● WHAT IS ASKED
Rename "screenshot" to "image" throughout the records below and give the lines back with every other word unchanged. Omit the pictures from your answer.

● EXTRACTED INFORMATION

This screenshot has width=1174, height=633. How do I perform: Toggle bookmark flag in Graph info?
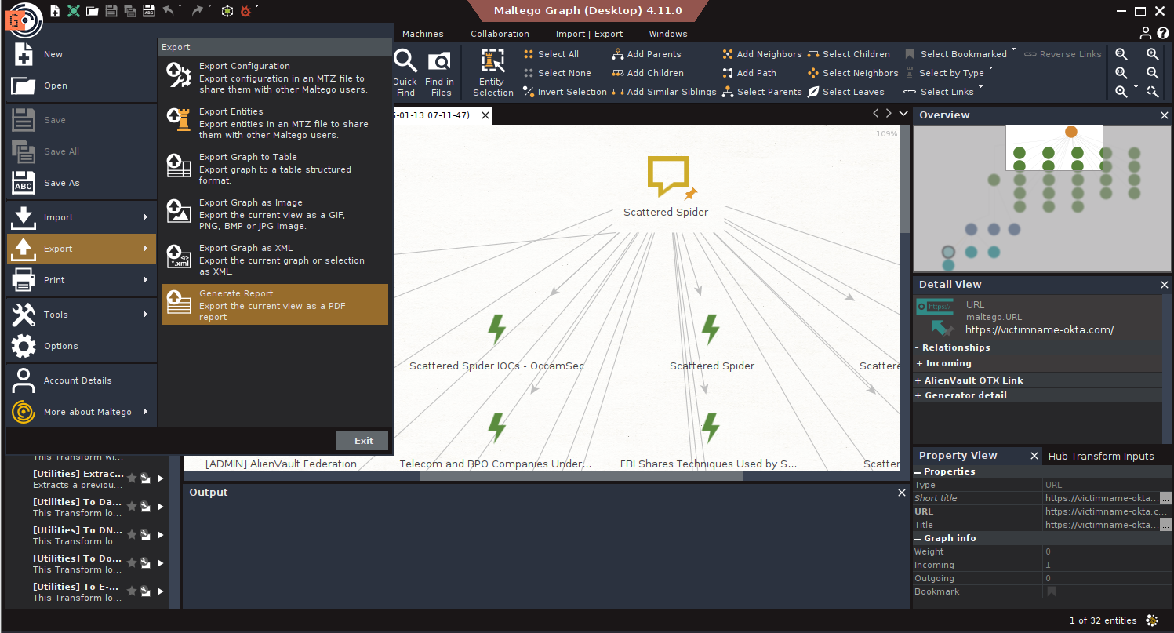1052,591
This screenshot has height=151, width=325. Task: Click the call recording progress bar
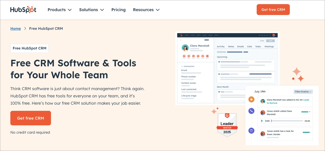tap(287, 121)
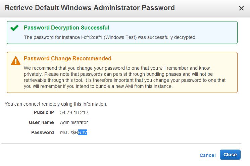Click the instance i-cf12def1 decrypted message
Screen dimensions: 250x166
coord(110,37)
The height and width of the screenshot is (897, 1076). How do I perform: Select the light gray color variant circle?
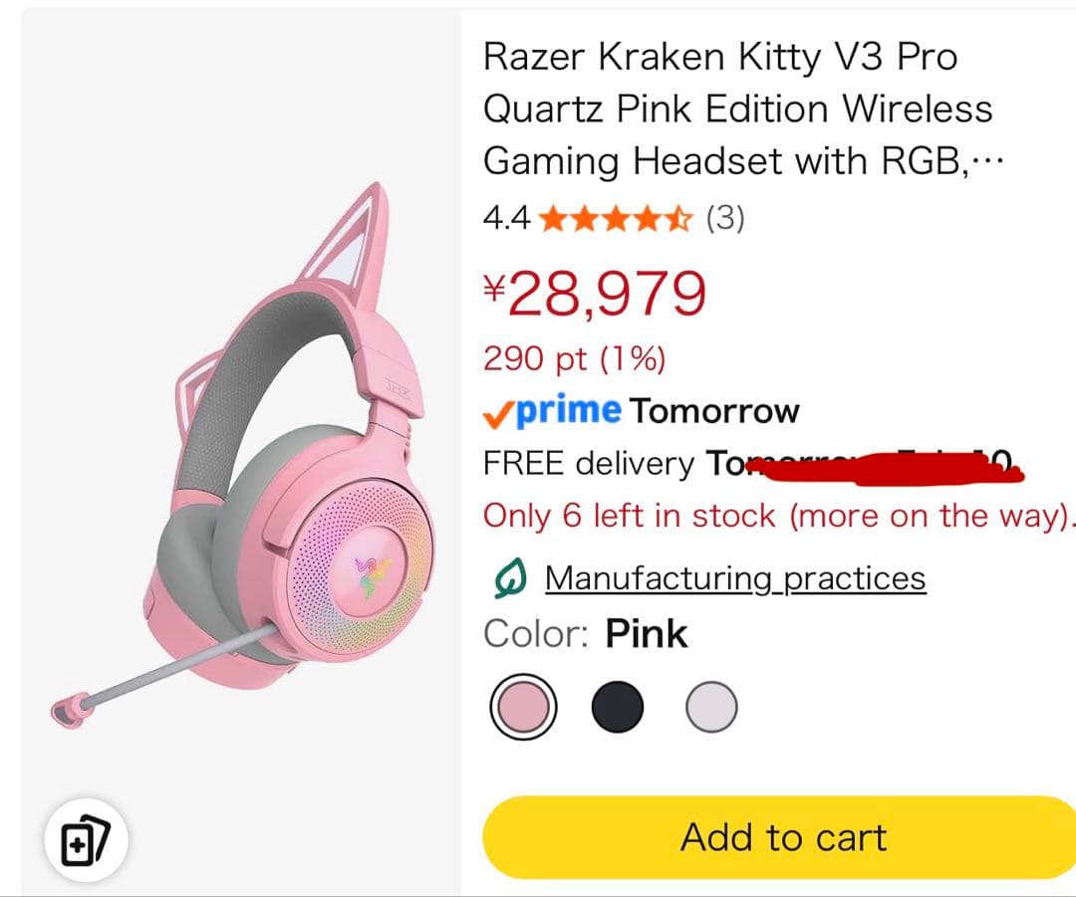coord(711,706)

● TASK RESULT
This image has width=1174, height=633. How do I perform: Toggle bookmark flag in Graph info?
1052,591
This image has height=151, width=325. Task: Click the call recording progress bar
tap(287, 121)
Click the instance i-cf12def1 decrypted message
Screen dimensions: 250x166
coord(110,37)
The height and width of the image is (897, 1076). How do I perform: Select the light gray color variant circle?
coord(711,706)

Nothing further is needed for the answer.